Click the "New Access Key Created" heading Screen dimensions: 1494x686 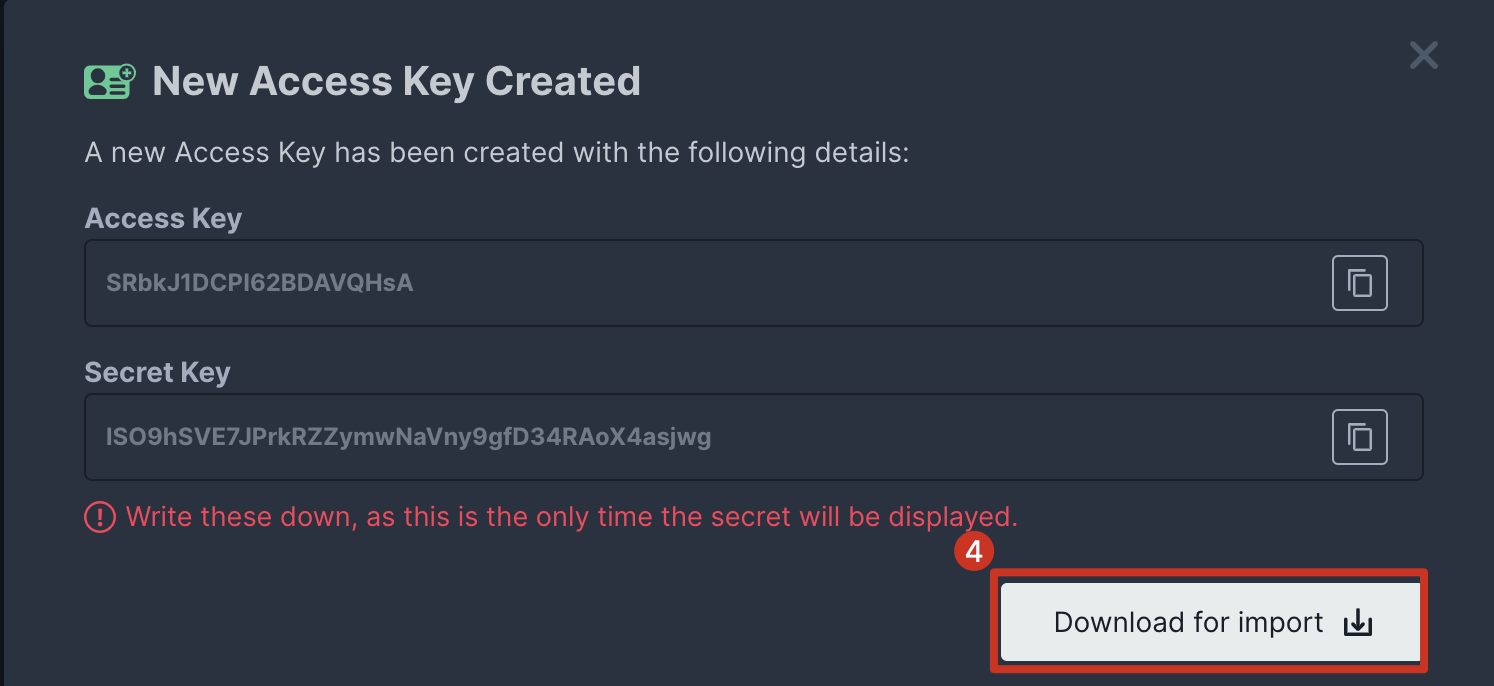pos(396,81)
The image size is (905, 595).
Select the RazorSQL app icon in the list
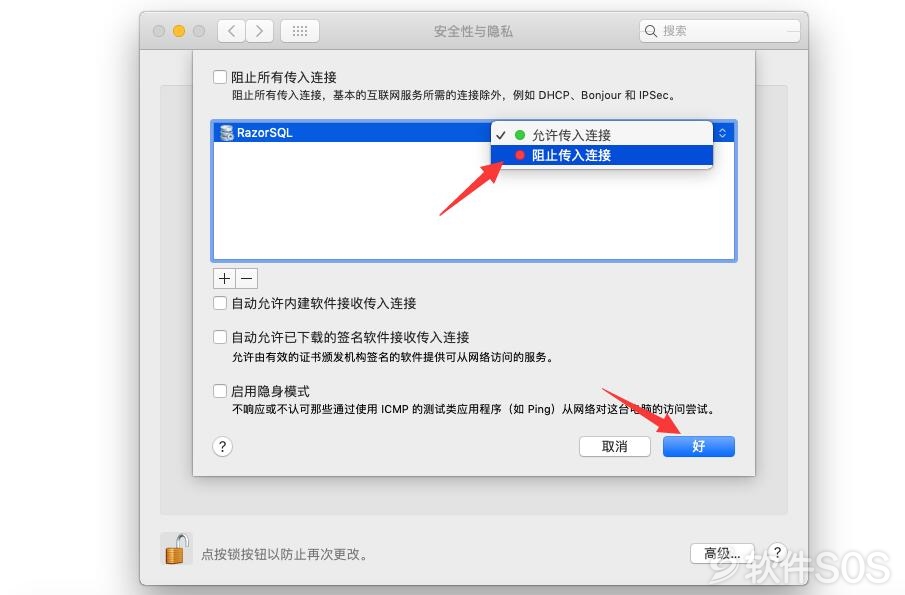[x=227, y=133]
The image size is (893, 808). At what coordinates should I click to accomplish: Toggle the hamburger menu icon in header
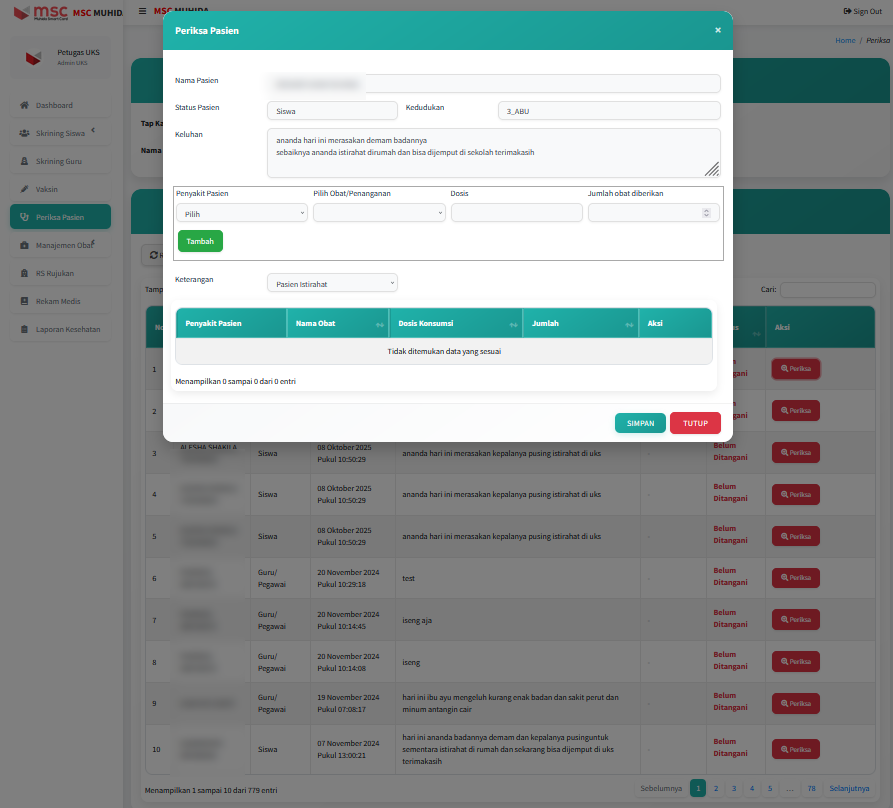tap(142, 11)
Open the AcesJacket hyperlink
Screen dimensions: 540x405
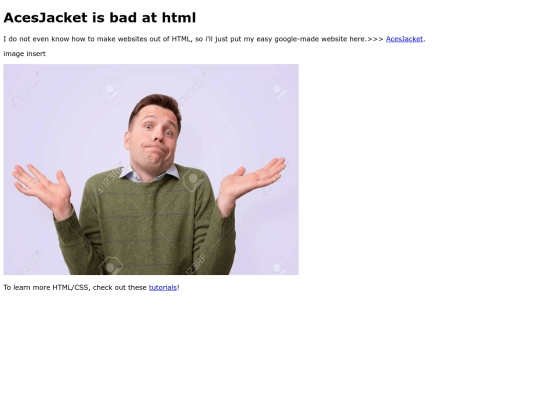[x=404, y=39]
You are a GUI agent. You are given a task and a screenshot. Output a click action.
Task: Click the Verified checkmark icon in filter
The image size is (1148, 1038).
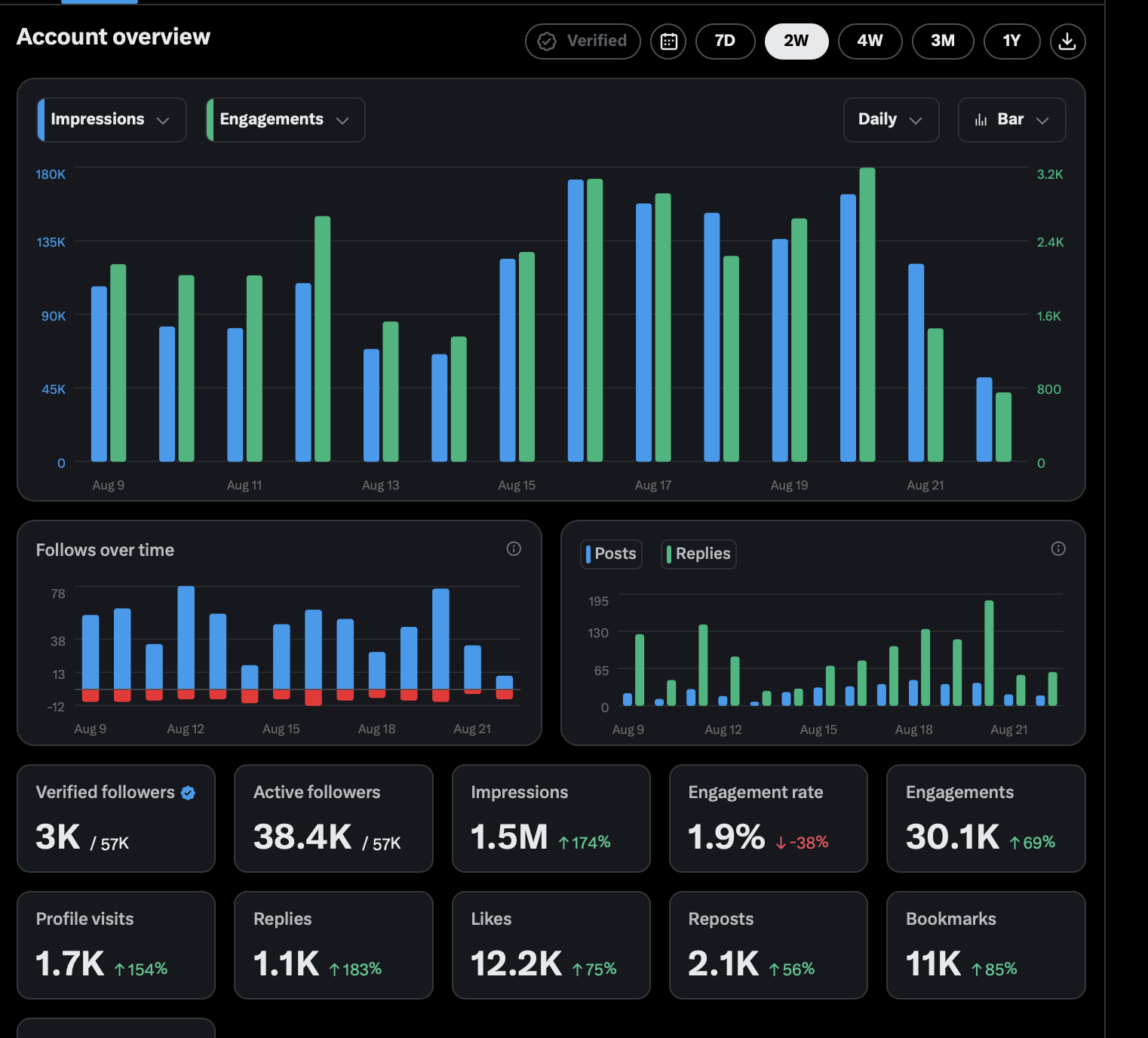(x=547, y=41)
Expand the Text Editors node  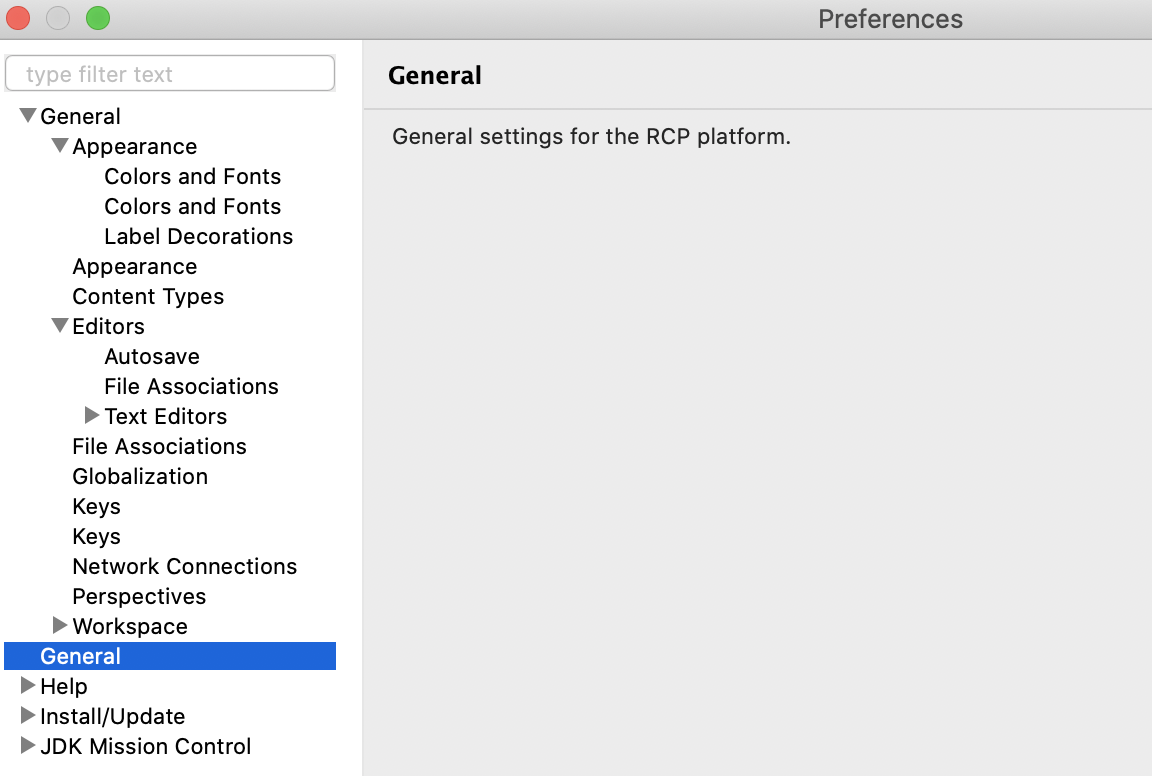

......

Exercise goal
The copy should hold, exactly, the lines from the one containing "Screen dimensions: 540x405" to the final line of the listing above, with both ends present and no pictures.

Solution to the problem
Screen dimensions: 540x405
[x=404, y=39]
You are a GUI agent. You are given a task and a screenshot. Output a click action.
Task: Click the Verified checkmark icon in filter
The image size is (1148, 1038).
(x=547, y=41)
Expand the Text Editors node  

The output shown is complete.